• _THE TASK_
Please repeat exactly the lines below from the one containing "Identify the click" down to the one containing "[Facebook] (780, 101)", both included, and nothing else.

Saved data entries:

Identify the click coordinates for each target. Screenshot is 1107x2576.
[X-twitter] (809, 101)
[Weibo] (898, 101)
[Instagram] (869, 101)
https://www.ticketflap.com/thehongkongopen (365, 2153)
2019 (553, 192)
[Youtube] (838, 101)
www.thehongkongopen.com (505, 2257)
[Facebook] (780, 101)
* * *
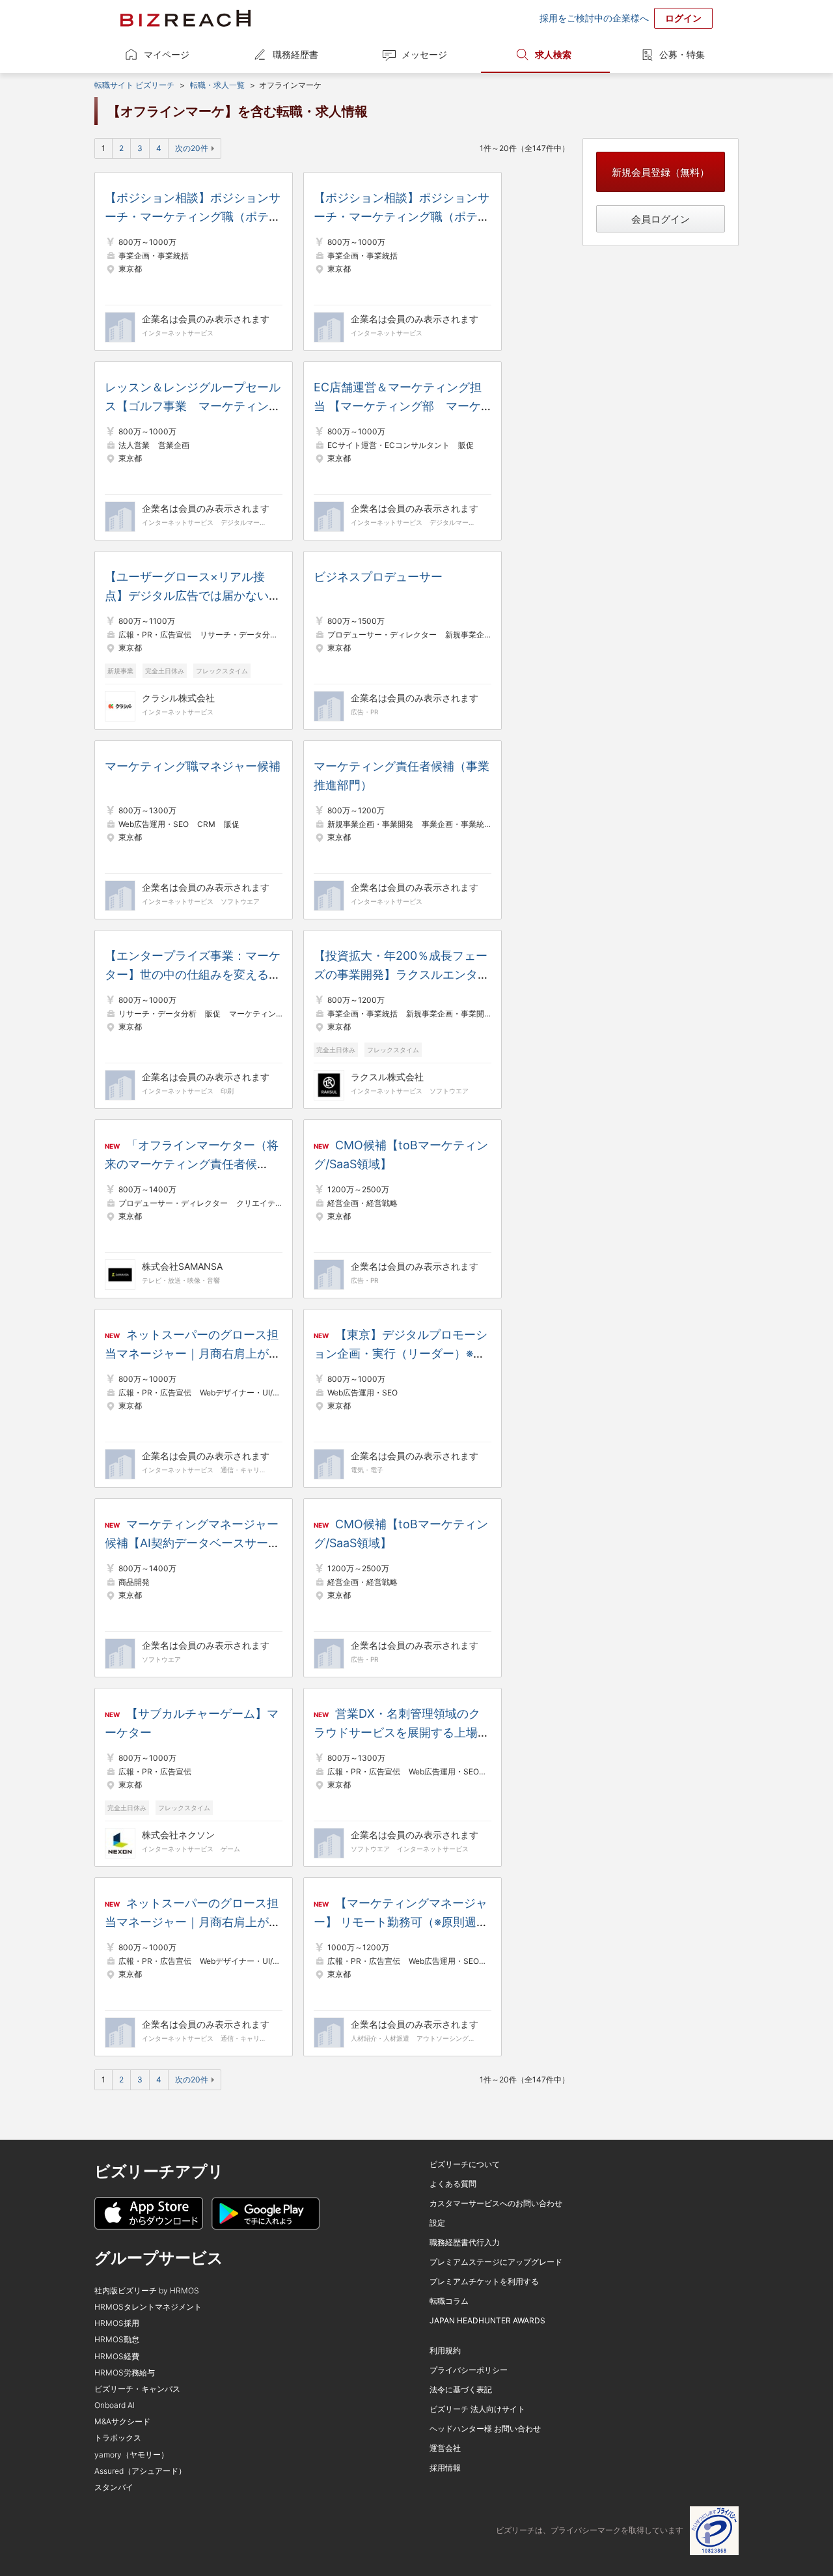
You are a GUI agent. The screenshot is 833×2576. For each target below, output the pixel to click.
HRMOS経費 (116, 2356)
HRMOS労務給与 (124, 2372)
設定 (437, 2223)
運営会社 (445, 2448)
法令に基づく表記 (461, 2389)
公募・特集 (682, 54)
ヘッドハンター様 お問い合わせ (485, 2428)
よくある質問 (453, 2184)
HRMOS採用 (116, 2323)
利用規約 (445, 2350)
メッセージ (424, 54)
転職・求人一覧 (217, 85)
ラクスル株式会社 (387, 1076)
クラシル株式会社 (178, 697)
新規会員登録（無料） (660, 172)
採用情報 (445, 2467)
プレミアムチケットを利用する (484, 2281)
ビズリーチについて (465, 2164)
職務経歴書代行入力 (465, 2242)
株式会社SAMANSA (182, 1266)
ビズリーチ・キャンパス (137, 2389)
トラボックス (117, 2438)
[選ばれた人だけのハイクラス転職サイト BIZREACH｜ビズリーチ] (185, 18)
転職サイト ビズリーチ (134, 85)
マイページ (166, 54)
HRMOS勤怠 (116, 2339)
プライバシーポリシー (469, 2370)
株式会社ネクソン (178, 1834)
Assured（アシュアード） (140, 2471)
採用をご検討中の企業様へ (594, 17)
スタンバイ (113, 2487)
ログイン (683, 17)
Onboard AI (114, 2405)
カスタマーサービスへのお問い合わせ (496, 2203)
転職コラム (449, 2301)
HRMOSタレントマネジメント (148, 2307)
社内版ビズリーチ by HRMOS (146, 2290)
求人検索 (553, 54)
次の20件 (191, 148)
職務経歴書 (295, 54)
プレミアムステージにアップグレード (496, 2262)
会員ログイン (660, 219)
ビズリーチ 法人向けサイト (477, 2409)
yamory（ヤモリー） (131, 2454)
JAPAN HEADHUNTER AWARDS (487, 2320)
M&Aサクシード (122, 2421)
...
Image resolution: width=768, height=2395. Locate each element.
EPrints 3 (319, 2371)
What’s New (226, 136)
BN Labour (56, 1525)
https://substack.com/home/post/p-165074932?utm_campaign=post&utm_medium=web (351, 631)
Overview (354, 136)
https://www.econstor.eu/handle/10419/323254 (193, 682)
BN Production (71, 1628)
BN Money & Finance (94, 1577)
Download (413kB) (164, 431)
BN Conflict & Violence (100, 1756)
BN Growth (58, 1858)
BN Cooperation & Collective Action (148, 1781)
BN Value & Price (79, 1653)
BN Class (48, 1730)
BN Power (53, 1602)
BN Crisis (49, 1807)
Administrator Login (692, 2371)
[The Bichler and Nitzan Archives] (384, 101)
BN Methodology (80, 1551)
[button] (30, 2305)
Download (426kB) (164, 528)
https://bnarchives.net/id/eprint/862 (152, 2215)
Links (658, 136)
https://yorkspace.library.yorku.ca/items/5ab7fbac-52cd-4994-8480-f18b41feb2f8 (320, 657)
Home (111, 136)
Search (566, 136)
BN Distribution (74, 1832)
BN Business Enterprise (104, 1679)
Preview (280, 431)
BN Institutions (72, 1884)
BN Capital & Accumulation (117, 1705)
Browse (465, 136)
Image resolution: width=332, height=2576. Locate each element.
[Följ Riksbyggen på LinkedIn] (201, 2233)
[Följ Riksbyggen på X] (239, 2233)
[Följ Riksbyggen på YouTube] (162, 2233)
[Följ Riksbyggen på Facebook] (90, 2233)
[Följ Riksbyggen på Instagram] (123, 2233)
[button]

• _EXERCISE OUTPUT_
Identify the click coordinates for each target. Screenshot is 1107x2576.
[X-twitter] (809, 101)
[Weibo] (898, 101)
[Instagram] (869, 101)
https://www.ticketflap.com/thehongkongopen (365, 2153)
2019 (553, 192)
[Youtube] (838, 101)
www.thehongkongopen.com (505, 2257)
[Facebook] (780, 101)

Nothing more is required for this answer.